_REQUEST:_
Begin at the line that contains "Task: Select address point marker 21" and reproduce every line word for word through the end of the items. Leave the pictures out of your answer.

Start SUPPLIED MATERIAL

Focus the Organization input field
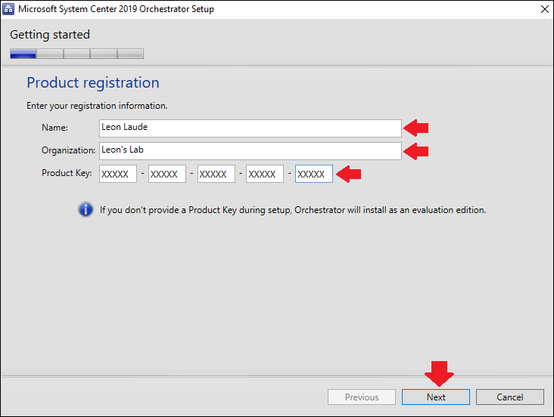pos(251,151)
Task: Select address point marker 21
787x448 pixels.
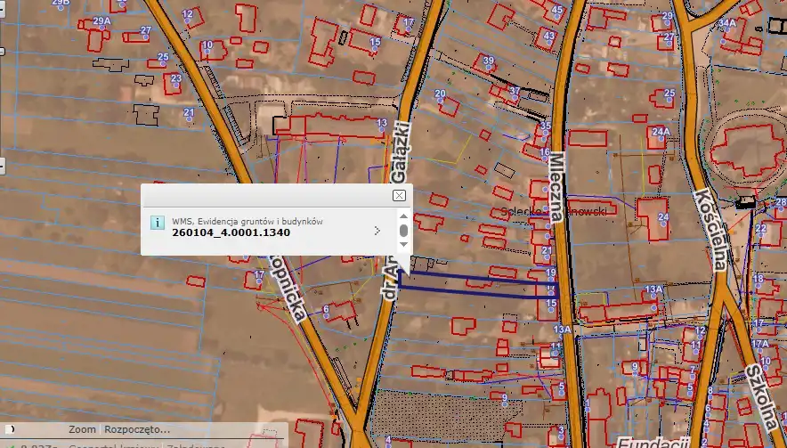Action: coord(189,119)
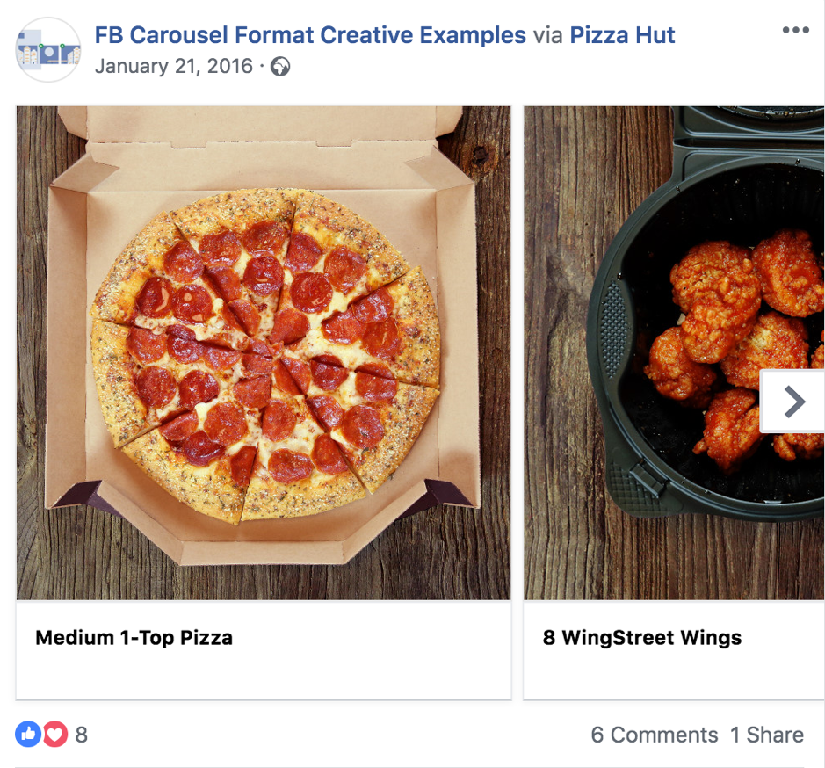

End SUPPLIED MATERIAL

_EXPECTED ANSWER:_
Task: Select address point marker 21
787x448 pixels.
Action: coord(189,119)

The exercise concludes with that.